──────── Given data ────────

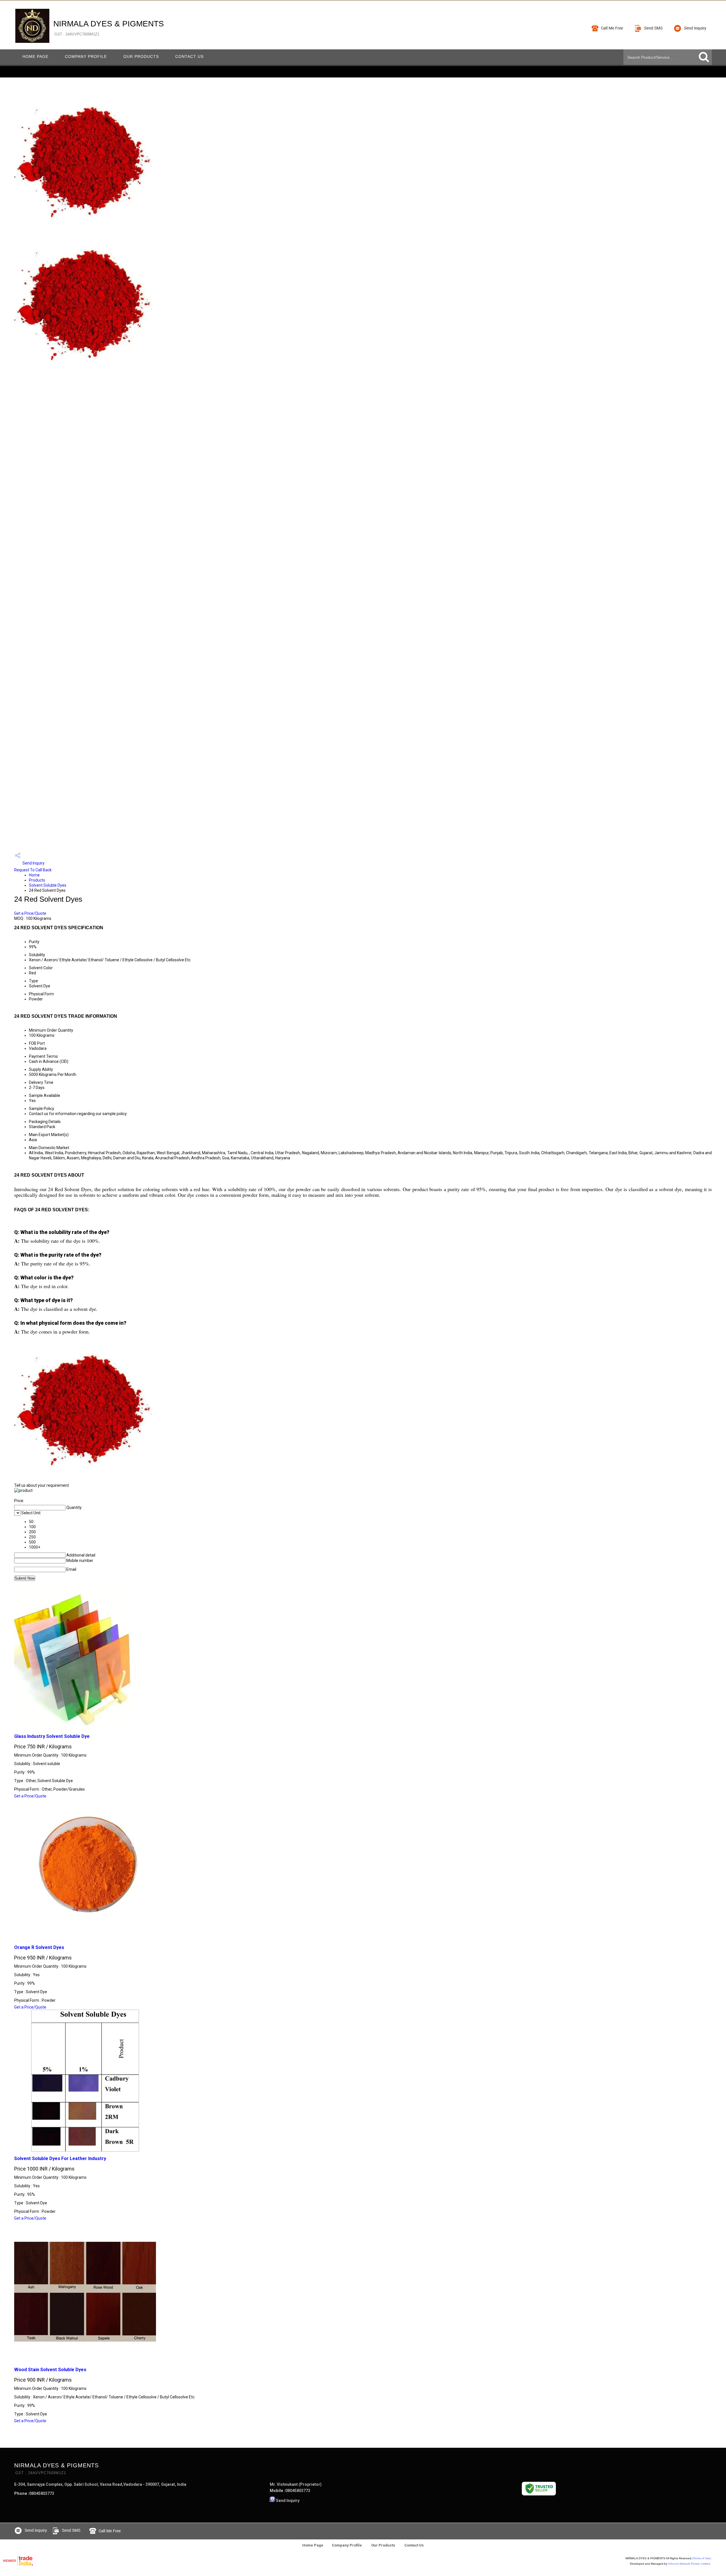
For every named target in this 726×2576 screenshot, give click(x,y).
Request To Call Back (33, 870)
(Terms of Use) (701, 2558)
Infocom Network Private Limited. (689, 2563)
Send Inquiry (33, 863)
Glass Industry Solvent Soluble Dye (52, 1736)
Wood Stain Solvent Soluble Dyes (50, 2369)
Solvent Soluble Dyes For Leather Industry (60, 2158)
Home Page (35, 56)
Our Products (141, 56)
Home (34, 875)
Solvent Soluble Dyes (47, 885)
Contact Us (189, 56)
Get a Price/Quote (30, 913)
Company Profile (86, 56)
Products (37, 880)
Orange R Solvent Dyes (39, 1947)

────────

[What to work on]
The result should be a precise copy of all the entries, free of pictures.

[Answer for this exercise]
For every named target in this 726×2576 screenshot, give click(x,y).
Request To Call Back (33, 870)
(Terms of Use) (701, 2558)
Infocom Network Private Limited. (689, 2563)
Send Inquiry (33, 863)
Glass Industry Solvent Soluble Dye (52, 1736)
Wood Stain Solvent Soluble Dyes (50, 2369)
Solvent Soluble Dyes For Leather Industry (60, 2158)
Home Page (35, 56)
Our Products (141, 56)
Home (34, 875)
Solvent Soluble Dyes (47, 885)
Contact Us (189, 56)
Get a Price/Quote (30, 913)
Company Profile (86, 56)
Products (37, 880)
Orange R Solvent Dyes (39, 1947)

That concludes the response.